Nicholas Lavery

Personal information
- Born: 1 July 1998 (age 27) Carlton, Victoria, Australia
- Home town: Williamstown, Victoria
- Education: Wesley College, Melbourne
- Years active: 2018–current
- Height: 191 cm (6 ft 3 in)
- Weight: 87 kg (192 lb)

Sport
- Sport: Rowing
- Club: Melbourne University Boat Club UTS Haberfield Rowing Club
- Coached by: Rhett Ayliffe, Mark Prater

Achievements and titles
- Olympic finals: Tokyo 2020 M8+
- National finals: King's Cup 2021,22

Medal record
Men's rowing
Representing Australia
World Championships
| Bronze medal – third place | 2022 Račice | Eight |

= Nicholas Lavery =

Australian rower (born 1998)

Nicholas Lavery (born 1 July 1998) is an Australian representative rower. He is an Australian national champion and has competed at underage and senior world championships. He rowed in the Australian men's eight at the Tokyo 2020 Olympics. He won a bronze medal at the 2022 World Championships.

==Club and state rowing==
Raised in Melbourne, Lavery was schooled at Wesley College where he took up rowing. His senior club rowing started from the Melbourne University Boat Club. After making the Australian senior squad he joined the UTS Haberfield Rowing Club in Sydney.
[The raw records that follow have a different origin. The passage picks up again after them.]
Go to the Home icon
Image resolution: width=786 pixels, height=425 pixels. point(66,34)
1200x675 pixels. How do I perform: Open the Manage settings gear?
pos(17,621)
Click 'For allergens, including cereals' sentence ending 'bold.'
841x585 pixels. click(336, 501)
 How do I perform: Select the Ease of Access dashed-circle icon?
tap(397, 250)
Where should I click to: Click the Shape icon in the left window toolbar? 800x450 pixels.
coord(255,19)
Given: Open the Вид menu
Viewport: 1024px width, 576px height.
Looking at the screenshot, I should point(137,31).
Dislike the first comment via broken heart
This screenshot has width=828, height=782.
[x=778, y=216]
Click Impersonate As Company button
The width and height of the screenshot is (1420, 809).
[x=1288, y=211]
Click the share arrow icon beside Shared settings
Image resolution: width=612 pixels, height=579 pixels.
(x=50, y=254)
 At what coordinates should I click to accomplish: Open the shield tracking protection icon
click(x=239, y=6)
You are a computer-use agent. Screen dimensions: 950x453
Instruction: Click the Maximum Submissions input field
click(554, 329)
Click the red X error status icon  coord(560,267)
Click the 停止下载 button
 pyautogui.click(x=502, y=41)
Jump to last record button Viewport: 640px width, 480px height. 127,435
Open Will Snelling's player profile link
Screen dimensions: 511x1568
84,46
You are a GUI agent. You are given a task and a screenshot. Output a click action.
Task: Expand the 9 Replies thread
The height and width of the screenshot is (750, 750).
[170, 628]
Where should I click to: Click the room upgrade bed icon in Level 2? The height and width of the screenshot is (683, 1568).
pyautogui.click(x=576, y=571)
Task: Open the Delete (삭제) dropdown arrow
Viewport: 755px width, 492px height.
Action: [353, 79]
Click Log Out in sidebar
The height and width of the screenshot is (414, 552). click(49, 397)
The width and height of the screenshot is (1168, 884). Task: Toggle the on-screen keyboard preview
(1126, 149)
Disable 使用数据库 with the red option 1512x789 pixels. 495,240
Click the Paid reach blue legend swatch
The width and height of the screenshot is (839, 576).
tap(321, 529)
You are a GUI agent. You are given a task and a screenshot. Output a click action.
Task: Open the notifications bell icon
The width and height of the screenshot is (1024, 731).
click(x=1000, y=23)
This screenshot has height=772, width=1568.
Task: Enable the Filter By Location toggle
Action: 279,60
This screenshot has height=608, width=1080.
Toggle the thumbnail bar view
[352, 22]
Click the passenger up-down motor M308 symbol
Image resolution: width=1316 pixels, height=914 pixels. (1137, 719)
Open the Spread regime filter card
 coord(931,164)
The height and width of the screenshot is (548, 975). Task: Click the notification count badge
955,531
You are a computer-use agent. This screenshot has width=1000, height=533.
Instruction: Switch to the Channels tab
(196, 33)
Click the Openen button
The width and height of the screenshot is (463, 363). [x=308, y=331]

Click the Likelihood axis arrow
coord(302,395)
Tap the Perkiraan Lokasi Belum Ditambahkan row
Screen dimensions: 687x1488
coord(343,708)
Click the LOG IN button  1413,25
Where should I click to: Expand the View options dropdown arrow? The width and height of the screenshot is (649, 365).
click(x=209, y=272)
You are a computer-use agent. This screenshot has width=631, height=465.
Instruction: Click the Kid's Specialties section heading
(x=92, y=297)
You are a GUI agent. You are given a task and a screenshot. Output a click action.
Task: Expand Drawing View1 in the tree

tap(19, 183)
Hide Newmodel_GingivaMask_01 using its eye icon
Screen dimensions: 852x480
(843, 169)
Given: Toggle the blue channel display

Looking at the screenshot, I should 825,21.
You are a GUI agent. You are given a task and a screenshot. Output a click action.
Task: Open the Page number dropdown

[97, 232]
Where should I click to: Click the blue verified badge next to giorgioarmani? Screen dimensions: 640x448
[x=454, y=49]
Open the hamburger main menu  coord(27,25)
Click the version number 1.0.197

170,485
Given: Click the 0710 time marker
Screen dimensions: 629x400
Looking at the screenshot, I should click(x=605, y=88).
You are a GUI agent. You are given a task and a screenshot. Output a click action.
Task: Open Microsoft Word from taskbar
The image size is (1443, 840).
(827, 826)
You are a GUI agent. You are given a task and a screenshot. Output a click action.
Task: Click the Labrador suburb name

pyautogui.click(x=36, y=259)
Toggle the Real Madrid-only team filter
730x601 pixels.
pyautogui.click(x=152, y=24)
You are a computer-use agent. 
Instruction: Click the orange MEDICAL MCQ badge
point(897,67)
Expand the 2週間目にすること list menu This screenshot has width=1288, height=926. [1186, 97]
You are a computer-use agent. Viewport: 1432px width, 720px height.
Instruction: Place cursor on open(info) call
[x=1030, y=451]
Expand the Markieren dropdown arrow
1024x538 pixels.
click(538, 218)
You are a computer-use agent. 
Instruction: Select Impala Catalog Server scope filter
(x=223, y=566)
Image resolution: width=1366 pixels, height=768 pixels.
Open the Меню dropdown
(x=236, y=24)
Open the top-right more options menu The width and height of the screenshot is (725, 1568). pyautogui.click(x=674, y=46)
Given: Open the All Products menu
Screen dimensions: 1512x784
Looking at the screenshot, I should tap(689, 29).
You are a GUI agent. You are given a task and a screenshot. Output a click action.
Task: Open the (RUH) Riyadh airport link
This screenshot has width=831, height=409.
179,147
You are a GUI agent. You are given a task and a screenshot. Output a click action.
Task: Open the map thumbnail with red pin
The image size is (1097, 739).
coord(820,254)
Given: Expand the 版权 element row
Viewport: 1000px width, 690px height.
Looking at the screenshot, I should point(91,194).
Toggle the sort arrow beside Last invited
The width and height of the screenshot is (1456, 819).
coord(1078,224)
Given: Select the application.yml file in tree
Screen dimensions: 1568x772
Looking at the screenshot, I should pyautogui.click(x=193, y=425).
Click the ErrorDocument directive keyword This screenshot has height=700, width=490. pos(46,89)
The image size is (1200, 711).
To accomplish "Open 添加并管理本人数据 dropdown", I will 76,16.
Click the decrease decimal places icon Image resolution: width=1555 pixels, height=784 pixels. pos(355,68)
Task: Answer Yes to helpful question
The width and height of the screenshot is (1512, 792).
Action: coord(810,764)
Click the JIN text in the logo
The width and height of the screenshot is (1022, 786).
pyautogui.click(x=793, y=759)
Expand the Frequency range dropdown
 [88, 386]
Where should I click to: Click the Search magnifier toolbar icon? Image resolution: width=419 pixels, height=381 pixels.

Lavery's state representative debut for Victoria came in 2018 when he was selected in the state youth eight to contest the Noel Wilkinson trophy at the Interstate Regatta. In 2021 he was selected in the Victorian men's senior eight which contested and won the Kings Cup. In 2022 he again rowed in the Victorian men's senior eight at the Interstate Regatta. He raced in a coxless pair and a coxless four in UTS Haberfield Rowing Club colours at the 2021 Australian Championships.

==International representative rowing==
Lavery made his Australian representative debut at the 2019 World Rowing U23 Championships in Sarasota-Bradenton, USA when he was selected in the three seat of the Australian coxless four which placed ninth.

By the time of national team selections for the delayed Tokyo Olympics, Lavery had forced his way into the Australian men's eight, which had qualified for the Olympics on 2019 international performances. In Tokyo the Australian men's eight placed fourth in their heat, fourth in the repechage and sixth in the Olympic A final. Had they repeated their repechage time of 5:25:06 they would have won a silver medal.

In March 2022 Lavery was selected in the Australian training team to prepare for the 2022 international season and the 2022 World Rowing Championships. He didn't row in either of the World Rowing Cups at which the Australian squad competed but by the 2022 World Rowing Championships at Racize, Lavery was back in the two seat of the men's eight rowing in front of his brother Rohan. The eight won through their repechage to make the A final where they raced to a third place and a World Championship bronze medal.